My brother was quiet. Too quiet.. we were apart for 2 years and he could at least tell me what he did. But I didn't like to push him, if he wanted me to know, he would tell me. I had so many questions though, like when did he left the streets and bought an apartment, a car and found himself enough money to live ? And was he still speaking to mom ? Or dad ? Or grandma ? 

I knew he suffered a lot when he had to leave the house, although he was grateful he had escaped the horrifying situations my dad had put him through.  And with everything that happened to me back there, I missed my mom.. a lot.  Even if what she did made me feel full of hate. 

'' What are you thinking about ? '' I snapped out of my thoughts and looked at Leo, who wasn't even looking at me and I was shocked that he could figure out that I was in deep thought without even peeping a little in my direction. 

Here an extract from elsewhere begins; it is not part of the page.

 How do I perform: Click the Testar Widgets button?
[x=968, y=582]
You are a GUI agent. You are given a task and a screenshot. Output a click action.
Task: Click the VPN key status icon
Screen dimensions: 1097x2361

'' How do you know I was thinking ? '' I asked, confused by my amazing brother. 

'' I don't know. I guess I got to know you very well. So what are you thinking ? ''

'' Something. But you don't have to know. Stop being so goddamn curious brother. '' We both laughed together. Like old times. I couldn't say that there were no happy memories, they were a few. None of them with my parents though. Just me and my big brother, feeling better than ever. All of that, of course, when I was too little to understand what was going on in my parents's lives. 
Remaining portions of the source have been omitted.